### Quoted text

Very good info Debbie. Thanks for sharing action

Question though, you still need the water pump turned on so when the valve is opened at least on our OB's water is running from the commode is there a bypass on 5er's commodes to shut the water off?

Bill.


----------



## nascarcamper (Jan 27, 2005)

I want lots of water in my black tank. If I'm that far out of the way I'd use the woods first.


----------



## Oregon_Camper (Sep 13, 2004)

nascarcamper said:


> I want lots of water in my black tank. If I'm that far out of the way I'd use the woods first.
> 
> 
> 
> ...


What he said...


----------



## HootBob (Apr 26, 2004)

Oregon_Camper said:


> nascarcamper said:
> 
> 
> > I want lots of water in my black tank. If I'm that far out of the way I'd use the woods first.
> ...


What they both said









Don


----------



## debkirkland (Jul 14, 2005)

2500Ram said:


> Question though, you still need the water pump turned on so when the valve is opened at least on our OB's water is running from the commode is there a bypass on 5er's commodes to shut the water off?
> 
> Bill.
> [snapback]94258[/snapback]​


I don't know as I don't have one myself. Just learned this from another forum of mostly fulltimers who do a lot of boondocking on BLM lands out west. I just assumed that when you use it, the water doesn't flow into the commode, just like the sprayer at your kitchen sink. I will ask them.
Debbie


----------



## debkirkland (Jul 14, 2005)

### Job A
Retype the part of the RV commode thread starting with "Very good info" and going on through "(Jan 27, 2005)".
### Job B
Write what comes next in the RV commode thread, picking up after its final line.

### Recorded information
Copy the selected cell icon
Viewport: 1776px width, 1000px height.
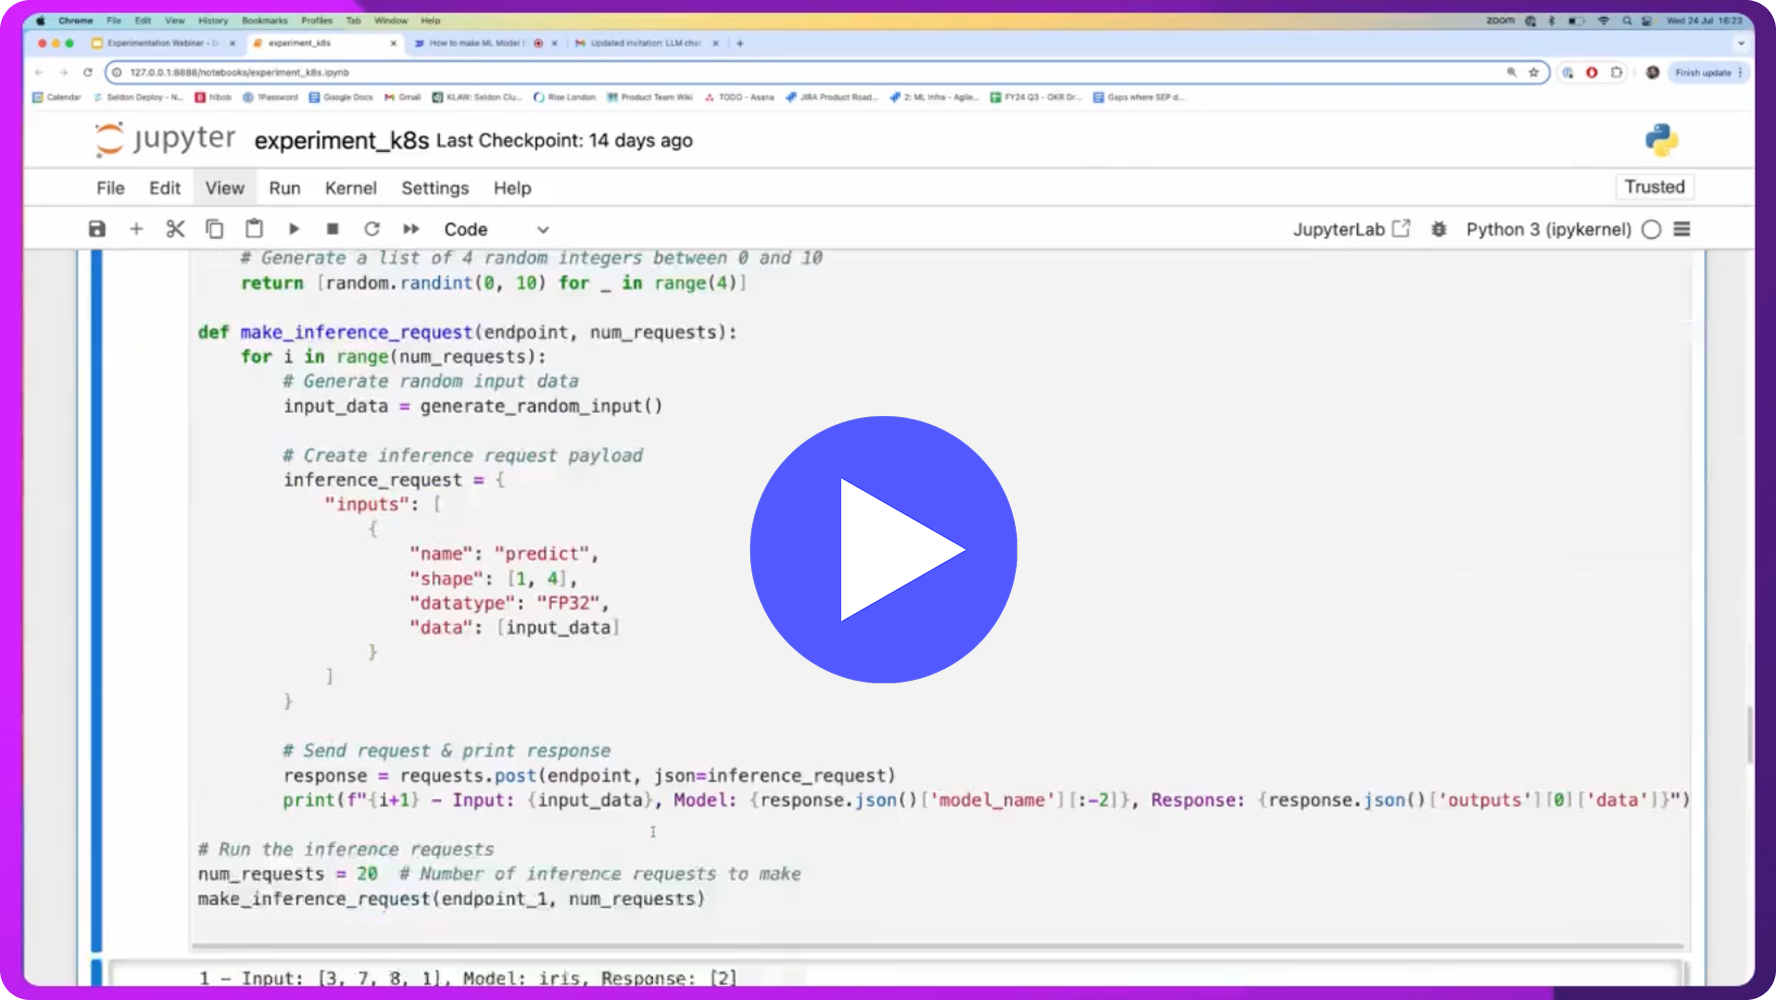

### Exercise answer A
Very good info Debbie. Thanks for sharing action

Question though, you still need the water pump turned on so when the valve is opened at least on our OB's water is running from the commode is there a bypass on 5er's commodes to shut the water off?

Bill.


----------



## nascarcamper (Jan 27, 2005)

### Exercise answer B
nascarcamper said:


> I want lots of water in my black tank.
> [snapback]94275[/snapback]​


That's not a problem. There will be enough water if you let it get full before dumping, which you should always do. Plus, if you've been out boondocking, you'll probably flush things out well when you get to a water source.
Debbie


----------



## Oregon_Camper (Sep 13, 2004)

debkirkland said:


> ....Just learned this from another forum of mostly fulltimers who do a lot of boondocking on BLM lands out west.
> 
> Debbie
> [snapback]94339[/snapback]​


There's other forums?


----------



## HootBob (Apr 26, 2004)

Oregon_Camper said:


> There's other forums?
> 
> 
> 
> ...


Yeah Jim
But not as Good as here though









Don


----------



## Thor (Apr 7, 2004)

Other sites??????

I have 2 bookmarks

Outbackers.com
ebay.ca

what else does anyone need









Thor


----------



## tdvffjohn (Mar 10, 2005)

Thor said:


> Other sites??????
> 
> I have 2 bookmarks
> 
> ...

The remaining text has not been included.